Lantas saja, Wimanjaya sakit hati.
Ia merasa dituduh sebagai penganut aliran komunis, yang saat itu bisa jadi sasaran pembunuhan kapan pun.
"Dari pidato itu juga, ada pembunuhan karakter dan pembunuhan hak sipil saya," kata Wimanjaya kepada Kompas.com, Jakarta, Jumat (22/1/2016).
Dalam kasus ini, Wimanjaya menuntut ganti rugi sebesar Rp 2,5 triliun.
Tuntutan ini dilimpahkannya kepada ke enam anak sekaligus ahli waris dari mantan Presiden RI Soeharto.

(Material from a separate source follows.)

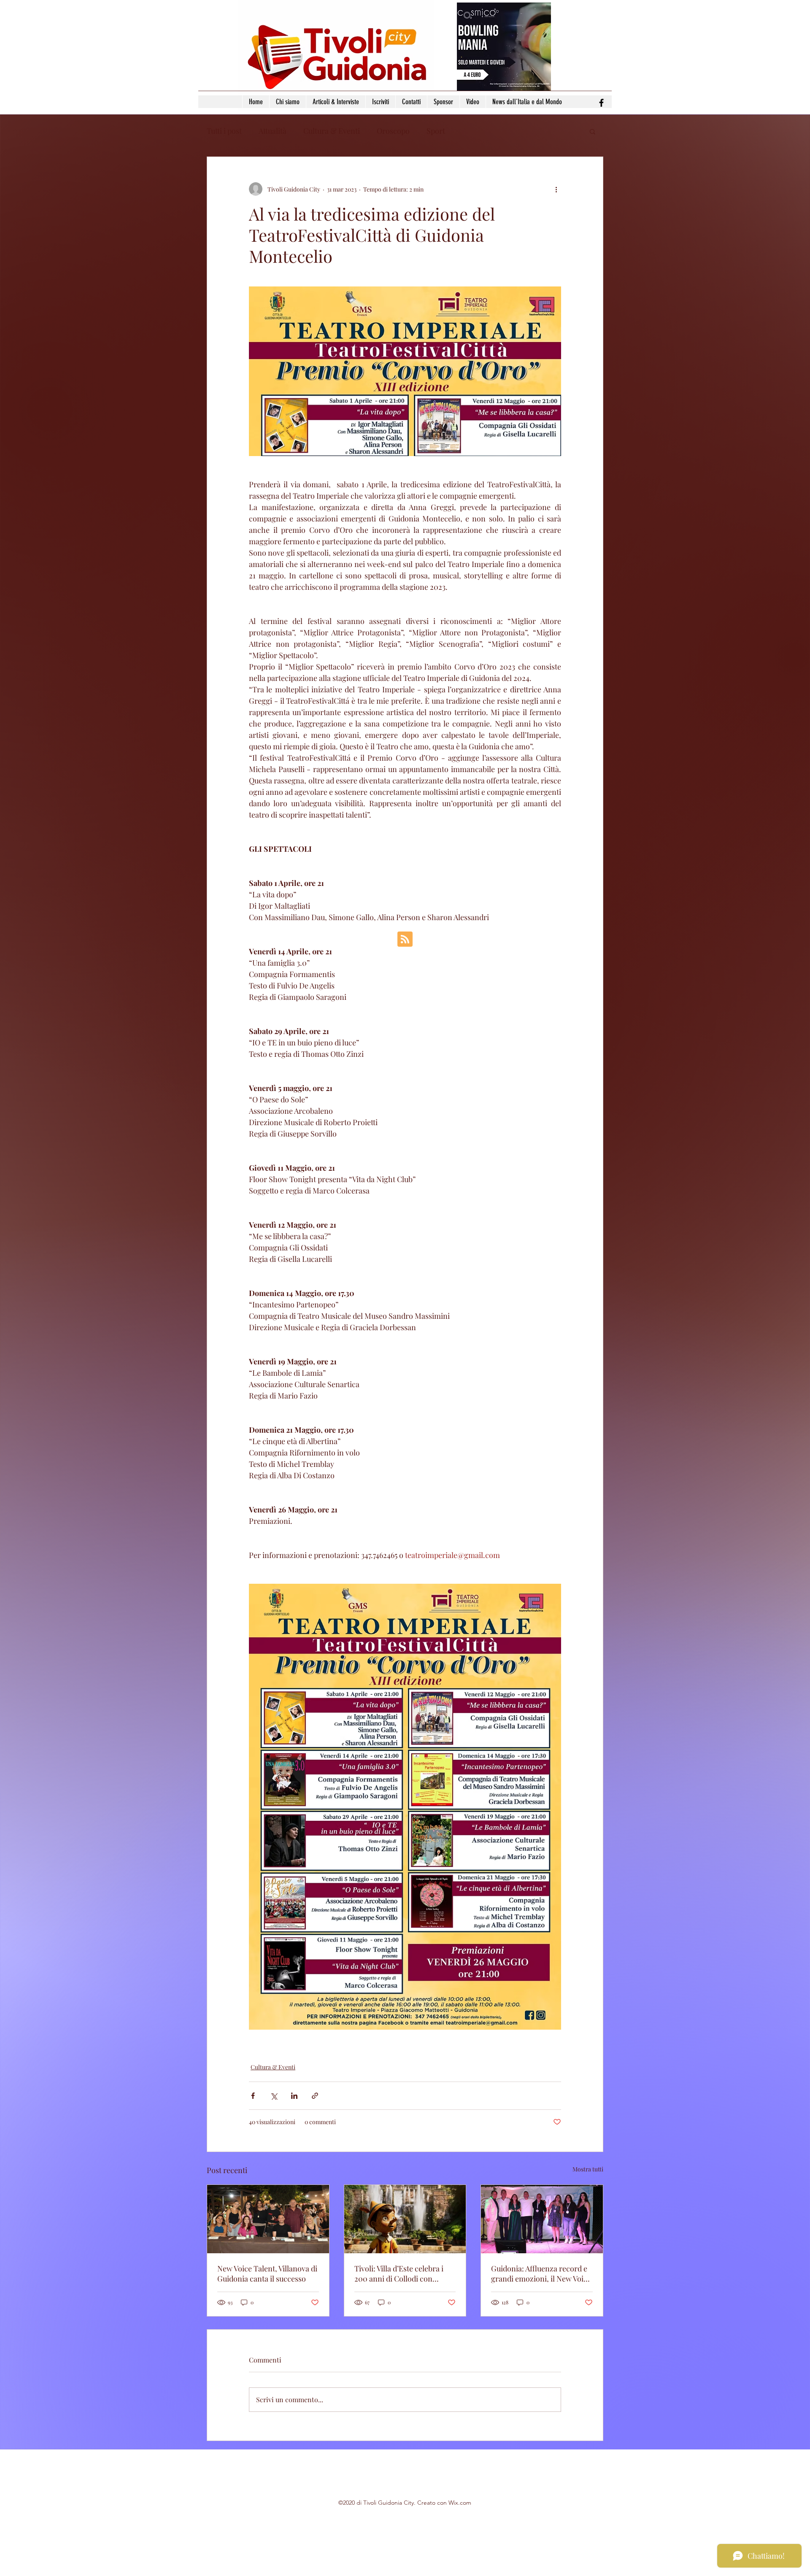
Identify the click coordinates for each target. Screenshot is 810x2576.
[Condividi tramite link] (315, 2096)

Mereka adalah Hutomo Mandala Putra, Siti Hardijanti Rukmana, Bambang Trihatmodjo, Siti Hediati Hardiyati, Sigit Harjojudanto, dan Siti Hutami Endang Hadiningsih.

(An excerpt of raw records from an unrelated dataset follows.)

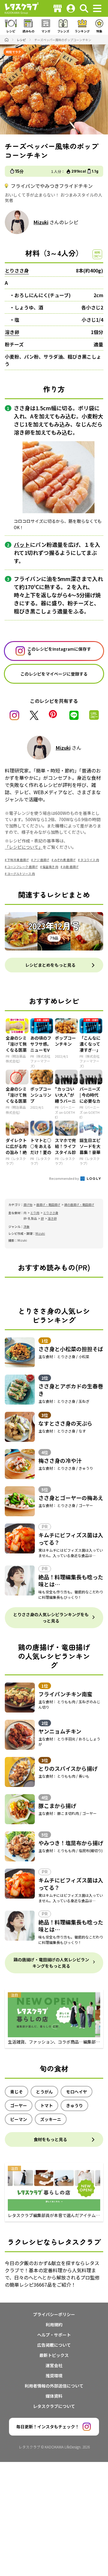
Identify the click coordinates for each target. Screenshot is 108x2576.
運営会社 (54, 2365)
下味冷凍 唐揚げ (18, 859)
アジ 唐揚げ (41, 859)
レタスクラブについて (54, 2406)
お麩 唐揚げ (71, 866)
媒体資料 (54, 2396)
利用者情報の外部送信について (54, 2386)
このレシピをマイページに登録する (54, 674)
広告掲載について (54, 2345)
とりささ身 (17, 270)
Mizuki (41, 222)
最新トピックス (54, 2355)
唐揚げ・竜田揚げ (48, 1204)
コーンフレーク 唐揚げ (22, 866)
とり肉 (34, 1212)
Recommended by (64, 1178)
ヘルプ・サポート (54, 2335)
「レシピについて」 (24, 847)
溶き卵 (12, 332)
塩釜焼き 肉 (50, 866)
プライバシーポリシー (54, 2314)
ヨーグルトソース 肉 (21, 873)
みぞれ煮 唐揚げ (65, 859)
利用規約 (54, 2324)
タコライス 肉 (89, 859)
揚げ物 (27, 1204)
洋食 (26, 1226)
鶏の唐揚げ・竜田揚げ (79, 1204)
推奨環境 (54, 2376)
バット (22, 544)
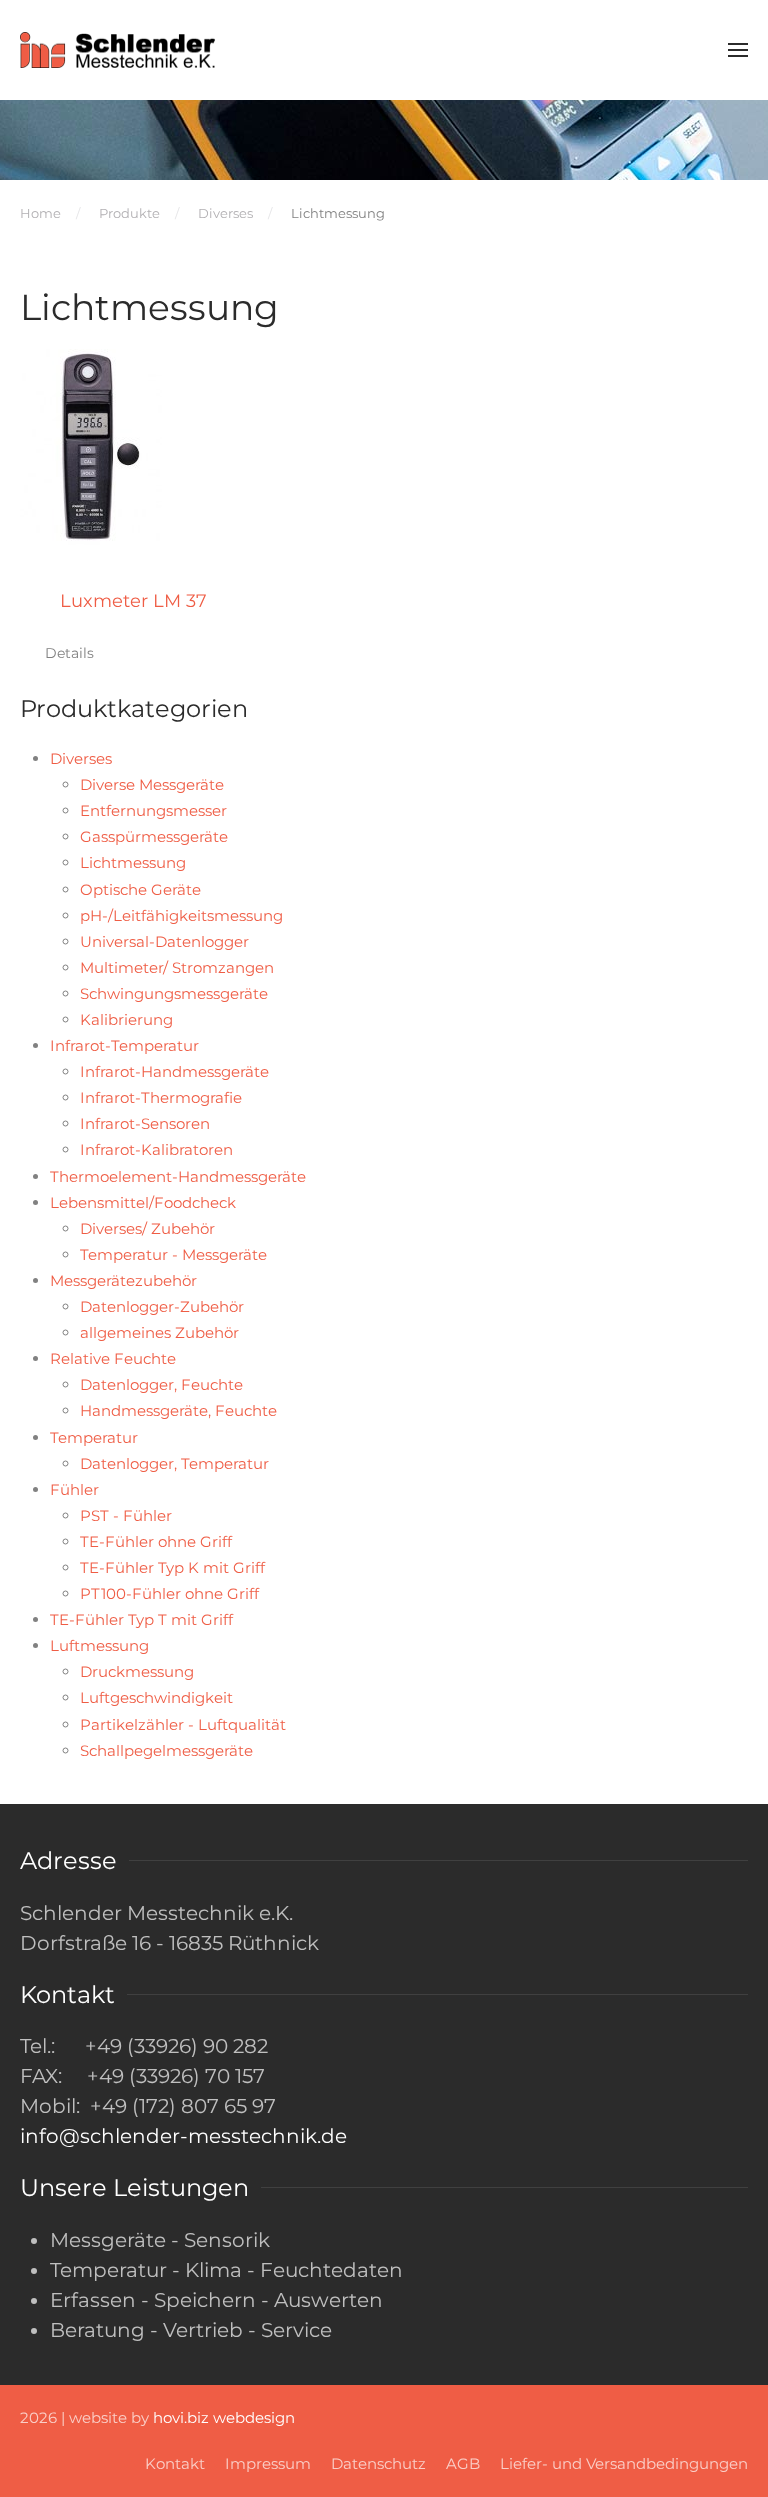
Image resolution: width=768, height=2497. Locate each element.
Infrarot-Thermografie (161, 1097)
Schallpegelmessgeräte (166, 1750)
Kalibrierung (126, 1019)
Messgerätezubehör (123, 1280)
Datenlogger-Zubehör (162, 1306)
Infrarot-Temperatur (124, 1045)
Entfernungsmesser (153, 810)
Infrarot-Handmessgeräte (174, 1071)
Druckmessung (137, 1671)
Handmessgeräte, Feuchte (178, 1410)
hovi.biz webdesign (224, 2417)
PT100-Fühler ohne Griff (169, 1593)
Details (69, 653)
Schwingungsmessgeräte (174, 993)
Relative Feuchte (113, 1358)
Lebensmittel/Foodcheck (143, 1202)
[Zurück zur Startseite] (120, 50)
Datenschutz (378, 2463)
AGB (463, 2463)
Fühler (74, 1489)
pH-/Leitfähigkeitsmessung (181, 915)
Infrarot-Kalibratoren (156, 1149)
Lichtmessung (133, 862)
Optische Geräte (140, 889)
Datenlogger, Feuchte (161, 1384)
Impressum (268, 2463)
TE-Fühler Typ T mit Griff (141, 1619)
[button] (738, 50)
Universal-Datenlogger (164, 941)
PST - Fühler (126, 1515)
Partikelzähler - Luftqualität (183, 1724)
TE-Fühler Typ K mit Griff (172, 1567)
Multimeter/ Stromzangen (177, 967)
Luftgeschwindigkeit (156, 1697)
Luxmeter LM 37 (133, 601)
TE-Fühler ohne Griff (156, 1541)
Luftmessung (99, 1645)
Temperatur (94, 1437)
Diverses (81, 758)
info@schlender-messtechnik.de (183, 2136)
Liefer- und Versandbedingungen (624, 2463)
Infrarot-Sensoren (145, 1123)
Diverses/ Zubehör (147, 1228)
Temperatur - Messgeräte (173, 1254)
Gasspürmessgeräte (154, 836)
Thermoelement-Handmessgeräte (178, 1176)
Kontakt (175, 2463)
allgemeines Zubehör (159, 1332)
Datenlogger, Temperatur (174, 1463)
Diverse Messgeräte (152, 784)
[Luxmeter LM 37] (91, 447)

"Karena Soeharto sebagai tergugat sudah tiada, tapi secara hukum perdata permasalahan itu bisa dilimpahkan kepada ahli warisnya," kata Wimanjaya.
Berkas atas kasus ini sudah masuk ke Pengadilan Negeri Jakarta Pusat sejak 6 November 2015 lalu.
Wimanjaya mengaku tak takut meski harus berhadapan dan bermasalah dengan anggota keluarga Soeharto tersebut.
Dirinya tetap optimis bisa menang pada kasus ini.
"Doakan kemenangan kedua!" ucap Wimanjaya.
Sebelumnya, Wimanjaya pun pernah mengguggat Pemerintah Republik Indonesia cq Jaksa Agung Republik Indonesia.
Pada perkara itu, dirinya berhak atas ganti rugi sebesar Rp 1 miliar.
Namun, saat ini Wimanjaya belum bisa menikmati uang hasil ganti rugi itu. Sebab, pihak tergugat telah menyatakan banding pada kasus tersebut.(Dian Ardiahanni)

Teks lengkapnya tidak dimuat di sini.